This was discussed before: Combining export and extension - #14 by sageserpent-open and in more detail here: Supporting import in extension method blocks - #38 by Russ - Language Design - Scala Contributors.
Is it really the case that your classes can’t be broken down into separate classes? How many methods are we talking about here? Are these mostly public API methods, or are the majority really just implementation detail?
Split them up into separate abstractions at different levels, or if you must have a giant class, use the composition-and-export trick that was mentioned on the first linked discussion.
Unless you can solicit buy-in from the compiler team (or you submit a PR to them), either way is going to be quicker than getting a language change made for what seems to be a very one-off use case.
A different take on this is found in this core class that is extended here.
CodeMotionAnalysis
defines a single almighty factory method in its companion object, and that breaks down internally into a localised universe of classes and functions.
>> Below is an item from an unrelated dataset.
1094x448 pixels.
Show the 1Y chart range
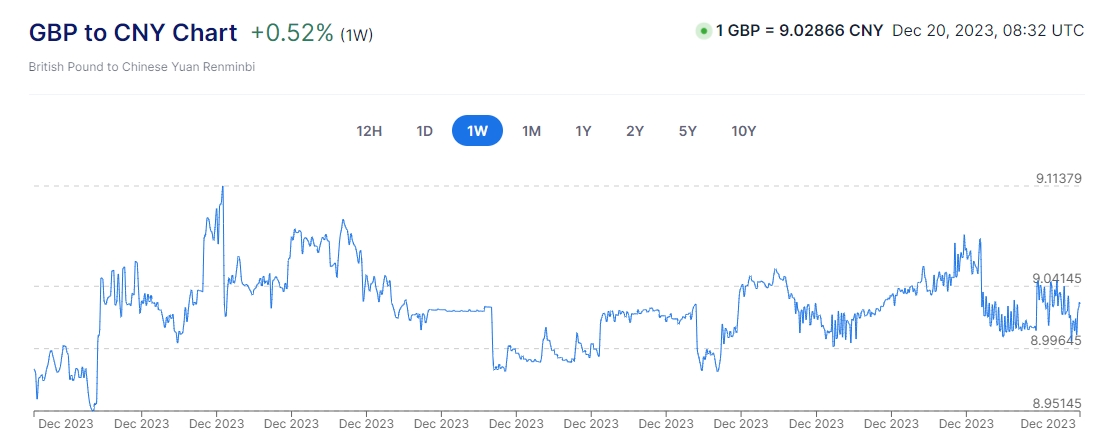point(583,131)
It’s big alright, but there is a decomposition into multiple levels. Very 1970s Pascal-style, but with an IDE it’s straightforward to navigate.
The extension adds the ability to work with the analysis to perform merges: it could have been written as a completely separate abstraction, but I felt that the code spends all its time dealing with a CodeMotionAnalysis
, albeit only via the public API, so why not make it an extension?
It is another big blob of code, so folding into the core class would have stretched the size even further. As there was a natural fault line between the two, the extension approach seemed natural.
As there is one factory method in the core class and one in the extension, and both are large, the overhead of the extra access syntax isn’t a bother.